After processing, an email is sent to the user asking for next steps.

Key changes:
- Add PdfImport model for handling PDF document imports
- Add Provider::Openai::PdfProcessor for AI document analysis
- Add ProcessPdfJob for async PDF processing
- Add PdfImportMailer for user notification emails
- Update imports controller to detect and handle PDF uploads
- Add PDF import option to the new import page
- Add i18n translations for all new strings
- Add comprehensive tests for the new functionality

* Add bank statement import with AI extraction

- Create ImportBankStatement assistant function for MCP
- Add BankStatementExtractor with chunked processing for small context windows
- Register function in assistant configurable
- Make PdfImport#pdf_file_content public for extractor access
- Increase OpenAI request timeout to 600s for slow local models
- Increase DB connection pool to 20 for concurrent operations

Tested with M-Pesa bank statement via remote Ollama (qwen3:8b):
- Successfully extracted 18 transactions
- Generated CSV and created TransactionImport
- Works with 3000 char chunks for small context windows

* Add pdf-reader gem dependency

The BankStatementExtractor uses PDF::Reader to parse bank statement
PDFs, but the gem was not properly declared in the Gemfile.
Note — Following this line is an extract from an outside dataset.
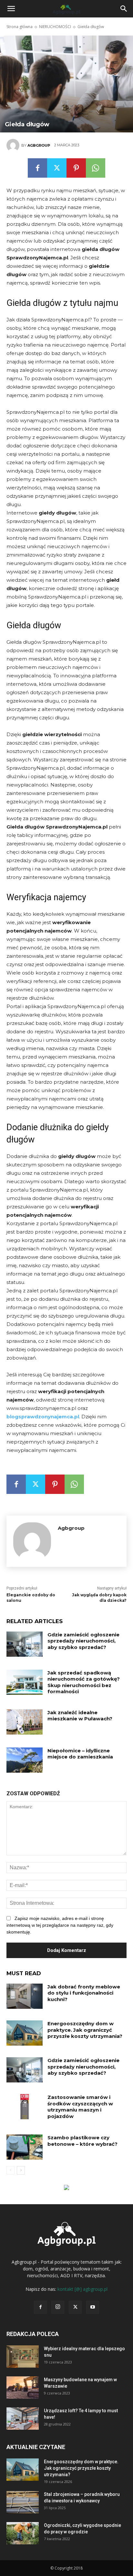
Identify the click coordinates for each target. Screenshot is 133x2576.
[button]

This would
cause NameError in production when processing bank statements.

Added pdf-reader ~> 2.12 to Gemfile dependencies.

* Fix transaction deduplication to preserve legitimate duplicates

The previous deduplication logic removed ALL duplicate transactions based
on [date, amount, name], which would drop legitimate same-day duplicates
like multiple ATM withdrawals or card authorizations.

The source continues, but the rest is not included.